While the people of Israel were camped beside the Jordan River, waiting to go across. Moses spoke to them for the last time. He knew he couldn’t go into Canaan with them, because he had angrily struck the rock with his rod instead of just speaking to it as God had told him to.
He was afraid the people would forget God’s laws when he was gone. In this last talk to them, Moses told them again how kind the Lord had been. He reminded them of the time forty years before when they were so close to Canaan, but they had refused to go in because the spies told them the people in Canaan were too strong to fight against. He reminded them of how angry the Lord had been with them and how God had sent them back into the wilderness for forty years.
Moses told the people that he had begged the Lord to let him cross the river with them, to enter the good land there in Canaan. But the Lord had said no, he must speak of it no more.
But the Lord told him he could see the Promised Land even though he couldn’t go into it. So he climbed a high mountain and saw it far away in the distance.
Moses asked the Lord to give the people of Israel another leader to take his place. Otherwise, he said, the people would have no one to guide them and care for them. They would be scattered and lost, like sheep without a shepherd. The Lord announced that He had chosen Joshua as the new leader, so all the people must obey him just as they had Moses.
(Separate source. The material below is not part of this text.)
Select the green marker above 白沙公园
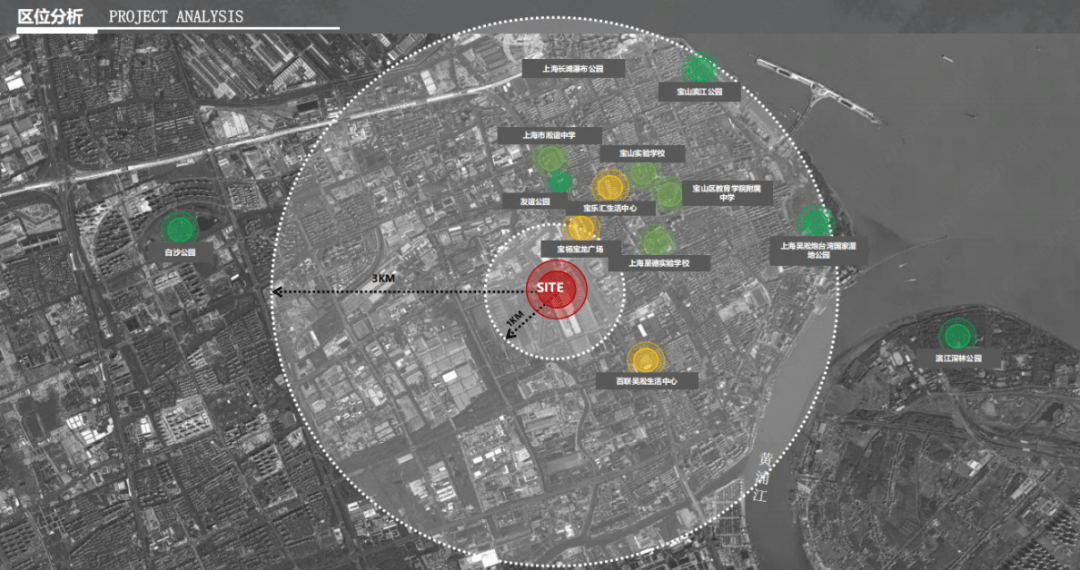pyautogui.click(x=180, y=229)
Moses told the people to teach God’s commandments to their children. They must talk about these laws in their homes, and when they were out for walks, and before going to sleep at night, and when waking again in the morning. Everyone must talk about God’s laws many times each day and remind each other about how great and good God is.
They must be careful not to forget about the Lord after He had brought them safely into Canaan. He would give them great and beautiful cities that others had built, and would give them houses full of good things, and wells already dug, and vineyards and olive trees which they had not planted. When they had all these things, they must be careful not to forget that it was the Lord who gave everything to them.
They must never forget how God had led them through the wilderness for forty years and fed them with manna. In all that time their clothes had not worn out, and their feet had never become sore from travelling. God had led them through that lonely wilderness to a better land where streams ran through the fields and where springs of water poured down from the hills. In that good land across the river the grain grew plentifully and there were huge crops of juicy grapes; there were fig trees and pomegranates and olive trees, food enough to spare. And there was iron and copper in the hills, which they could dig out and use to make many wonderful things. They must never become proud and say that they had gotten these things by themselves, for it was the Lord alone who gave everything to them. The Lord said that if they forgot about Him and worshipped other gods, they would be killed.
When the Lord gave them the victory over the people living in Canaan, the people of Israel must never say God had done this for them because they were so good! No, they weren’t good at all. Rather it was because the people living in Canaan were so wicked. And it was because God had {Promised Abraham, Isaac, and Jacob that He would give the land of Canaan to the Israelites.
No, the people of Israel certainly weren’t good; they had often disobeyed the Lord from the time when they left Egypt until the time when they arrived there beside the river.
Moses told them that the Promised Land was not like the land of Egypt from which they had come. In Egypt it scarcely ever rained. A river called the Nile ran through the land. Once every year this river rose higher and higher until it flooded the fields and gardens near it. But everywhere except near the river the people had to carry water out to their fields or nothing would grow. This was hard, hard work.
But in Canaan, rain watered all the land. If the people of Israel would love God and obey Him. He would send them as much rain as they needed to make corn, the grapevines, and the olive trees grow, and to make the grass green in the fields for the cattle to eat.
The People co Canaan worshipped idols on the mountains and hills and under the trees. They built altars to sacrifice to these idols; they even killed their baby sons and daughters by burning them on altars as sacrifices to their false gods. Moses again told the people of Israel that they must destroy every place where idols were worshipped, and knock down all the altars.
If anyone ever tried to get them to sacrifice to other gods, they must take him out and throw great stones at him until he died.
The Lord told His people that everyone must be kind to the poor and lend them whatever they needed, even if the poor person might never be able to pay them back again. Everyone should lend willingly, not feeling sorry about doing it or wishing that they didn’t have to. Because of their kindness to the poor, the Lord would bless His people in everything they did.
Questions:
Who was Israelis’ new leader?
Why did God choose him?
Tell some of the things Moses said to his people?
What did the people then living in the Promised Land sometimes do to their boys and girls?
Did God help the Israelis because they were so good?
How were the Israelite’s supposed to treat poor people?
Are there still poor people today?
Try to think of something you can do to help one of them?